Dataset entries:
- Opening Delimiter -
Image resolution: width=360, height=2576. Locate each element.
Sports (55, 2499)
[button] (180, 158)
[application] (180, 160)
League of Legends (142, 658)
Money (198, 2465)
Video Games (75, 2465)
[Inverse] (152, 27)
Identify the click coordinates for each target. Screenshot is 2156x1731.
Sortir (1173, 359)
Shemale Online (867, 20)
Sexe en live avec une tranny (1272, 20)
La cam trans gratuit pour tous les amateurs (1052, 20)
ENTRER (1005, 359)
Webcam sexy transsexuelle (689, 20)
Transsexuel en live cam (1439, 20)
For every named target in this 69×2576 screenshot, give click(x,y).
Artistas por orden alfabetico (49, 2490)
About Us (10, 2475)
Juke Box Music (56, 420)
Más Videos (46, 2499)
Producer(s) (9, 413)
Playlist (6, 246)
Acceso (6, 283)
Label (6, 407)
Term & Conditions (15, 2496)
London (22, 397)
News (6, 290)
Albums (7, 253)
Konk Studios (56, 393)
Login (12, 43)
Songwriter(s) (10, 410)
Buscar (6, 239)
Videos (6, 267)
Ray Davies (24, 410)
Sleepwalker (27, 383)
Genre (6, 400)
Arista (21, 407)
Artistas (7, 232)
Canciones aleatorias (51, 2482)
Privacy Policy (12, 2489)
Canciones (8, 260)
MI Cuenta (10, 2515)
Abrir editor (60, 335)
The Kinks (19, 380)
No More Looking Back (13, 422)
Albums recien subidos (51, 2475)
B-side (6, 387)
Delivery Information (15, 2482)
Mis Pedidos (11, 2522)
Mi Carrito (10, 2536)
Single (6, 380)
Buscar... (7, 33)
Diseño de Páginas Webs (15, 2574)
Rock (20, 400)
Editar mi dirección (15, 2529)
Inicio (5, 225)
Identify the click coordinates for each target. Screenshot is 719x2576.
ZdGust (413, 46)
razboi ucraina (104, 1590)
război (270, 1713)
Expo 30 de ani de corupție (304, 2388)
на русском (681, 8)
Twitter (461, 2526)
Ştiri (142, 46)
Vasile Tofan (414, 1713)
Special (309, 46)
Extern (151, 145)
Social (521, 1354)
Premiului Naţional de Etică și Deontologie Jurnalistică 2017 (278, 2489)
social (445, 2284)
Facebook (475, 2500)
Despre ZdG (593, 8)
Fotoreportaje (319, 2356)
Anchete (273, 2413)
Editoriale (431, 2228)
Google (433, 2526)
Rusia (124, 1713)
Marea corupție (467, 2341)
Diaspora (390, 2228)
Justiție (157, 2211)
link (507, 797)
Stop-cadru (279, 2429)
- Closing Delimiter -
REQUIREMENT — The expected answer is one number: how many lines above contain "each".

FINISHED EXERCISE — 3